Venerdì si parte alla volta di Los Angeles per l’E3, il circo massimo dei videogiochi, il carrozzone colorato e festoso che, per una decina di giorni almeno, occuperà tutti gli spazi occupabili del mondo dell’informazione videoludica. Un appuntamento imperdibile, che quest’anno si preannuncia abbastanza calduccio, vuoi per la presentazione di Scorpio da parte di Microsoft, vuoi perché più o meno tutti i grossi player del mercato, da Ubisoft a Bethesda, passando per Sony e Square Enix, hanno almeno una “grossa novità” da annunciare, di cui non si sa ancora nulla e che ci farà come sempre impazzire di gioia.

Gli eventi di questi giorni mi mettono addosso un po’ di comprensibile ansia

Manca ancora qualche giorno alla partenza, ma sto già cominciando a metter giù appunti, raccogliere documenti e accrediti, provare a organizzare in maniera umana il calendario degli appuntamenti, fare check-list di materiale da portare e quant’altro. Nel farlo, non lo nascondo, mi accompagna un sentimento di preoccupazione misto a tristezza, ed è forse la prima volta che lo avverto così intensamente.
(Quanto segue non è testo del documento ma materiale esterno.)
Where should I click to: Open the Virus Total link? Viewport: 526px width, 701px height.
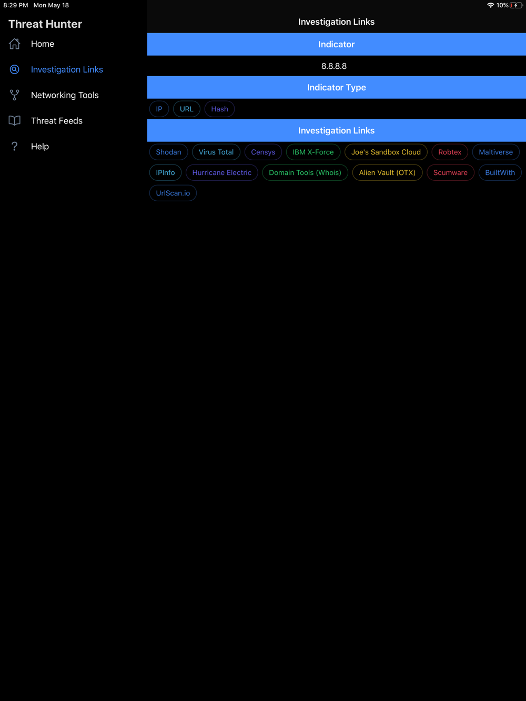[x=216, y=152]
Già da un paio d’anni i controlli all’ingresso dei vari eventi di Los Angeles e di Colonia si sono intensificati, con ispezioni alle borse, metal detector e quant’altro, e la vicinanza – non solo temporale – ai drammatici eventi di questo fine settimana non fa altro che aumentare, più o meno inconsciamente, l’inquietudine prima della partenza. È anche la prima volta che metto piede nell’America di Trump, e non so bene cosa aspettarmi: probabilmente poco di diverso rispetto a quella degli anni passati, ma non ne sono così sicuro. Di certo, avrò lo sguardo curioso, e forse avrò modo di raccontarvi qualcosa anche in questo senso.
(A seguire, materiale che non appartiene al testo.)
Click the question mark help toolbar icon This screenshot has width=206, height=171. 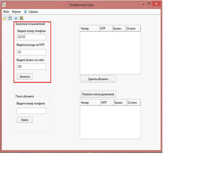pyautogui.click(x=10, y=18)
sognando california e3 2017

Poi penso a quel che ci attende una volta arrivati dall’altra parte dell’oceano, e il mio cuore di videogiocatore bambino torna a battere all’impazzata. Perché l’E3, con tutte le sue contraddizioni, il suo caos, il suo delirante e spesso indecifrabile frastuono, è bello. Parlando con diversi colleghi, nelle scorse settimane, non ne ho incontrato uno, uno solo che fosse contento di partire.
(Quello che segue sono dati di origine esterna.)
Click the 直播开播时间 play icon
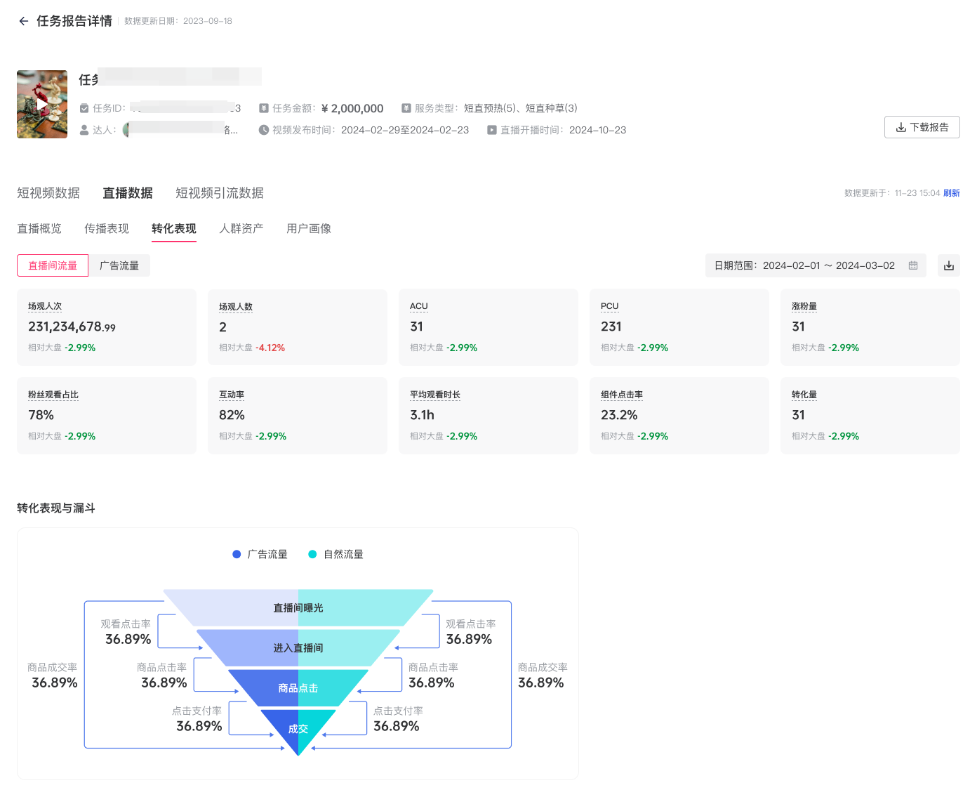 point(492,130)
Rassegnato all’idea di “subirsi” l’E3, nessuno dei miei colleghi si è detto contento di partire per Los Angeles. Che brutto!

Tutti sono più o meno rassegnati all’idea di doversi “subire” nuovamente la trottola della kermesse di Los Angeles, con il cinismo (francamente un po’ antipatico) di chi ormai ha visto tutto quello che c’era da vedere, e non ha più nulla per cui stupirsi. E lasciatemelo dire: che brutto! Mi dispiace sinceramente per loro.
È vero che l’E3 è una sfacchinata pazzesca, è vero che si macinano decine di chilometri a piedi per i padiglioni del Los Angeles Convention Center (e la mia idea di portarmi dietro un monopattino continua a sembrarmi una figata pazzesca, anche se non ho mai avuto il coraggio di attuarla), girando come forsennati tra un appuntamento e l’altro, ma è comunque una delle cose più fighe che questo settore riesce a mettere in piedi, anno dopo anno, e che ogni volta mi riempie di entusiasmo. Fanciullesco, forse un po’ ingenuo, ma sincero entusiasmo.

L’E3 è davvero un carrozzone colorato e rumoroso, unico e irripetibile. Ed è bellissimo!

Il piacere della sorpresa, durante le conference, per gli annunci che i publisher sono riusciti a non far trapelare nelle settimane prima, è autentico. La fascinazione dinnanzi allo spettacolo pirotecnico che mi viene messo davanti a ogni presentazione è reale. Poter vedere, e spesso giocare, in anteprima mondiale giochi che arriveranno sul mercato solo tra qualche mese, continuo a considerarlo un onore e un privilegio raro. La curiosità che emerge nelle chiacchierate con gli sviluppatori tra una presentazione e l’altra è autentica. Il divertimento è reale, così come lo è la stanchezza, ma la supera di almeno un paio di ordini di grandezza.

L’E3, sicuramente più di gamescom (che dalla sua ha un sacco di altri vantaggi), è davvero un carrozzone colorato e rumoroso, unico e irripetibile, dove per qualche giorno si concentrano e si fondono magicamente insieme annunci, presentazioni, gadget e conferenze, risate, corse folli, notti in bianco a lavorare, intoppi di ogni sorta, enormi tazze di caffè americano ed energy drink per stare svegli. Ed è bellissimo.